Using the Equation (21) and (22), we obtain

$$\begin{array}{cc}\hfill u_1& =u_0^2,\hfill \\ \hfill u_2& =\Gamma (q+1){\displaystyle \frac{2u_1{u}_0}{\Gamma (q+1)}}=2u_0^3,\hfill \\ \hfill u_3& =\Gamma (2q+1)\left[{\displaystyle \frac{2u_2{u}_0}{\Gamma (2q+1)}}+{\displaystyle \frac{u_1^2}{{(\Gamma (q+1))}^2}}\right].\hfill \end{array}$$

Substituting $u_1 \mathrm{and}$$u_2$ in the formula for $u_3$ above, then we obtain,

$$\begin{array}{cc}\hfill u_3& =u_0^4\left[2^2+{\displaystyle \frac{\Gamma (2q+1)}{{(\Gamma (q+1))}^2}}\right],\hfill \\ \hfill u_4& =u_0^5\left[2^3+{\displaystyle \frac{2\Gamma (2q+1)}{{(\Gamma (q+1))}^2}}+{\displaystyle \frac{2^2\Gamma (3q+1)}{\Gamma (q+1)\Gamma (2q+1)}}\right].\hfill \end{array}$$

Now, using the Formula (21), we obtain

$$\begin{array}{cc}\hfill u_5& =u_0^6[2^4+{\displaystyle \frac{2^2\Gamma (2q+1)}{{(\Gamma (q+1))}^2}}+{\displaystyle \frac{2^3\Gamma (3q+1)}{\Gamma (q+1)\Gamma (2q+1)}}+{\displaystyle \frac{2^3\Gamma (4q+1)}{\Gamma (q+1)\Gamma (3q+1)}}\hfill \\ \hfill & +{\displaystyle \frac{2\Gamma (2q+1)\Gamma (4q+1)}{\Gamma (3q+1){(\Gamma (q+1))}^3}}+{\displaystyle \frac{2^2\Gamma (4q+1)}{{(\Gamma (2q+1))}^2}}].\hfill \end{array}$$

In particular, if $u_0=1,$ then

$$\begin{array}{cc}\hfill u_1& =1,\hfill \\ \hfill u_2& =2,\hfill \\ \hfill u_3& =2^2+{\displaystyle \frac{\Gamma (2q+1)}{{(\Gamma (q+1))}^2}},\hfill \\ \hfill u_4& =2^3+{\displaystyle \frac{2\Gamma (2q+1)}{{(\Gamma (q+1))}^2}}+{\displaystyle \frac{2^2\Gamma (3q+1)}{\Gamma (q+1)\Gamma (2q+1)}},\hfill \\ \hfill u_5& =2^4+{\displaystyle \frac{2^2\Gamma (2q+1)}{{(\Gamma (q+1))}^2}}+{\displaystyle \frac{2^3\Gamma (3q+1)}{\Gamma (q+1)\Gamma (2q+1)}}+{\displaystyle \frac{2^3\Gamma (4q+1)}{\Gamma (q+1)\Gamma (3q+1)}}\hfill \\ \hfill & +{\displaystyle \frac{2\Gamma (2q+1)\Gamma (4q+1)}{\Gamma (3q+1){(\Gamma (q+1))}^3}}+{\displaystyle \frac{2^2\Gamma (4q+1)}{{(\Gamma (2q+1))}^2}}.\hfill \end{array}$$

Now an approximate solution of (20) when $u_0=1$ is given by

$$u\left(t\right)\approx 1+u_1{\displaystyle \frac{t^q}{\Gamma (q+1)}}+u_2{\displaystyle \frac{t^{2q}}{\Gamma (2q+1)}}+u_3{\displaystyle \frac{t^{3q}}{\Gamma (3q+1)}}+u_4{\displaystyle \frac{t^{4q}}{\Gamma (4q+1)}})+u_5{\displaystyle \frac{t^{5q}}{\Gamma (5q+1)}}.$$

(23)

In particular, (23) simplifies to

$$u\left(t\right)\approx 1+t+t^2+t^3+t^4+t^5,$$

for $q=1.$ This is basically Taylor’s approximation of the first six terms of the solution of

$$u^{\prime }=u^2,u\left(0\right)=1,$$

which is $u={\displaystyle \frac{1}{1-t}}.$

In Figure 3, we have drawn the graphs of the solution of (20), using the first six terms of the sequence for $q=0.6, 0.7, 0.8, 0.9$, and 1. It is easy to see that the graph for $q=0.6$ is above the graph of $q=0.7$ and so on.
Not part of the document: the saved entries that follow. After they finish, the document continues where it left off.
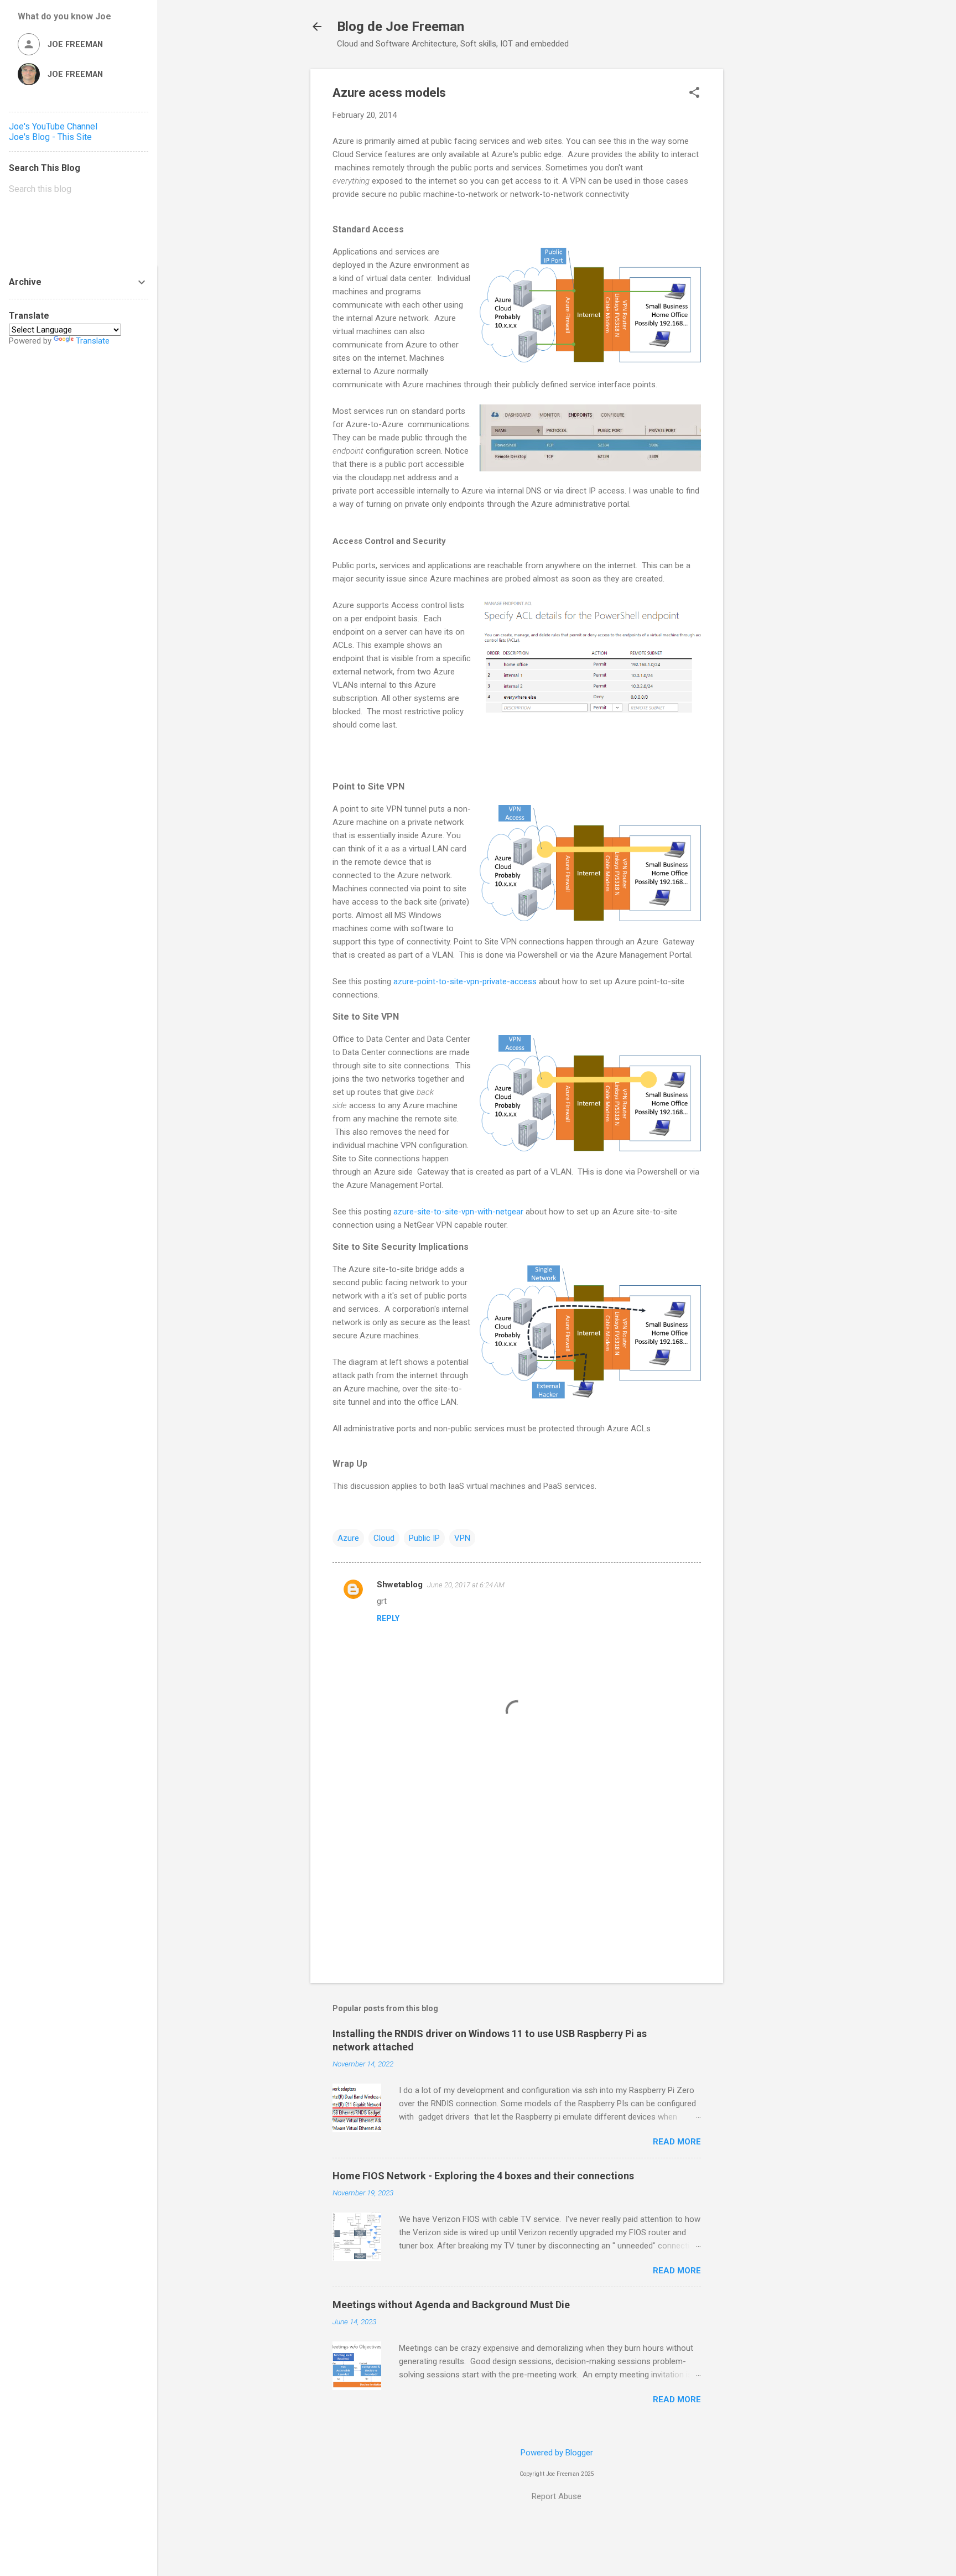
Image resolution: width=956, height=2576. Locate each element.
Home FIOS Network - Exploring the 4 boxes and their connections (483, 2176)
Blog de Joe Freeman (400, 26)
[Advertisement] (767, 235)
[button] (694, 93)
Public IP (424, 1538)
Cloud (383, 1538)
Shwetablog (400, 1585)
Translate (93, 341)
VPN (462, 1538)
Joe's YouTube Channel (53, 126)
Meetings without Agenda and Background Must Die (451, 2304)
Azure (348, 1538)
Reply (388, 1618)
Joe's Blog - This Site (50, 137)
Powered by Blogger (557, 2453)
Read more (677, 2142)
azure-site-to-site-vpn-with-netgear (458, 1212)
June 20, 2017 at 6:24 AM (466, 1585)
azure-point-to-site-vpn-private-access (466, 981)
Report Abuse (556, 2496)
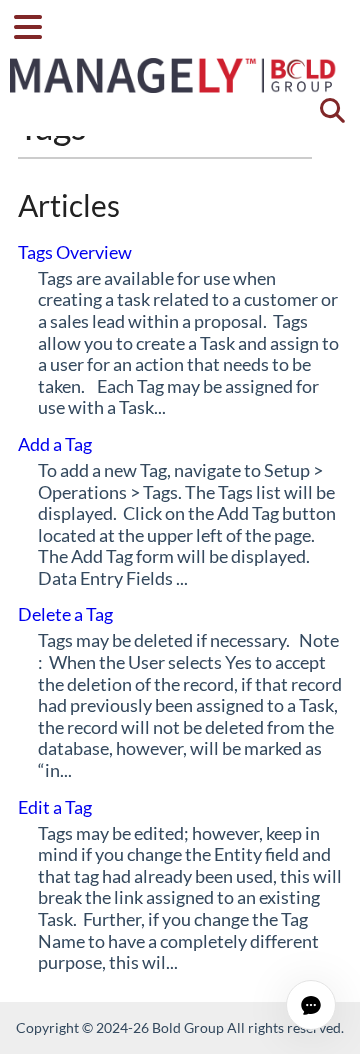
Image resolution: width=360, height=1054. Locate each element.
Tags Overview (75, 252)
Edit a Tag (55, 807)
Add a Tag (55, 444)
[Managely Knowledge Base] (174, 65)
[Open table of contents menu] (35, 24)
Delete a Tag (65, 614)
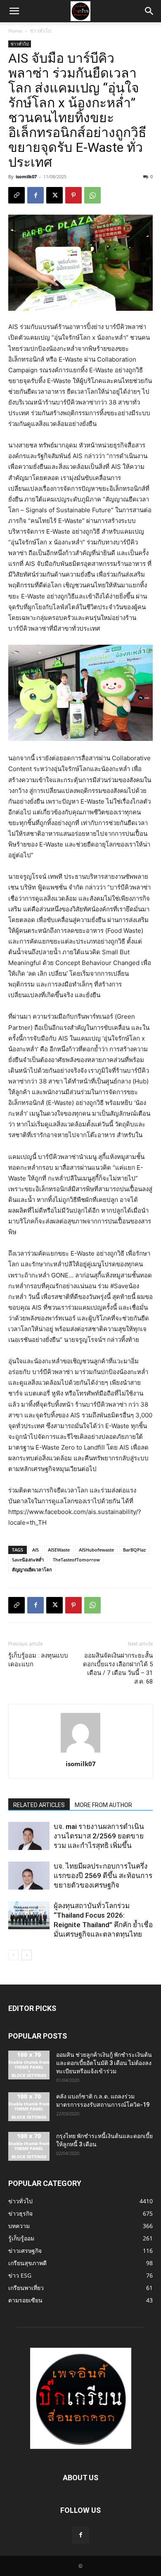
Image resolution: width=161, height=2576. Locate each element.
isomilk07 (26, 176)
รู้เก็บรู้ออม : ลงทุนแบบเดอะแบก (38, 1660)
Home (15, 30)
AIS (35, 1550)
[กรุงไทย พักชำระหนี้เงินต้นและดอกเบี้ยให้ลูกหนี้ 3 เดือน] (29, 2146)
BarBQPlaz (134, 1550)
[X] (54, 195)
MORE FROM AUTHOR (103, 1805)
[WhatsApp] (92, 195)
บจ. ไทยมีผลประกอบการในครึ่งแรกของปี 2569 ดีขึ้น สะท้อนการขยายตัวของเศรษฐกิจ (103, 1875)
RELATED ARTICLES (39, 1805)
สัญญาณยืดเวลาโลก (32, 1569)
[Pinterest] (73, 195)
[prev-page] (13, 1955)
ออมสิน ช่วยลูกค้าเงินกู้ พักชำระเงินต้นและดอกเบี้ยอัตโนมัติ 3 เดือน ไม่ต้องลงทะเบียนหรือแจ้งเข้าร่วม (104, 2063)
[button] (14, 11)
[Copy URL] (16, 195)
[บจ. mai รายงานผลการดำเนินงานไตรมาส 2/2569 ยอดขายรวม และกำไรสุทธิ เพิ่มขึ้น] (29, 1836)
It is easy to see that the solution is a decreasing function of $q.$

We know that the solution for $q=1$ can easily be computed as $u={\displaystyle \frac{1}{1-t}},$ which blows up at $t=1$. From our graphical approach, we can show that the solution graph for $q=0.9$ blows up before $t=1$. Similarly, the other graphs for $q<0.9$ blow up before the solution graph of $q=0.9$. Theoretically, the earlier blow-up time for $q<1$ has been established in [23]. By computing a few more terms, we can compute the blow-up time with a better approximation.

5. Conclusions

In our earlier work, we solved sequential Caputo fractional differential equations with fractional initial conditions using the Laplace transform method and the series solution method. In this research article, we have developed a series solution method to solve the solution of Caputo fractional differential equations of order $q, 0<q<1,$ with variable coefficients in the space of $C^q$ continuous functions. We have also applied the series solution method to solve nonlinear Caputo fractional differential equations, which is useful in blow-up problems. It remains an open problem whether we can develop MATLAB or Python code to solve a linear Caputo fractional differential equation with variable coefficients and initial conditions, as in the integer case. This is essential for solving nonlinear Caputo fractional differential equations with variable coefficients using the generalized quasilinearization method. It is also still an open question whether we can solve sequential Caputo fractional differential equations using the series solution method. In our future work, we plan to consider a sequential $2q$ order Caputo fractional differential equation with variable coefficients, such as

$${}^{c}D_{0^{+}}^{2q}u+p{\left(t\right)}^c{D}_{0^{+}}^{q}u+q\left(t\right)u=0,u\left(0\right)=u_0,{}^{c}D_{0^{+}}^q{u\left(t\right)|}_{t=0}=u_1.$$

The analytical solution of the above equation, even for $q=1$, is not available in the current literature.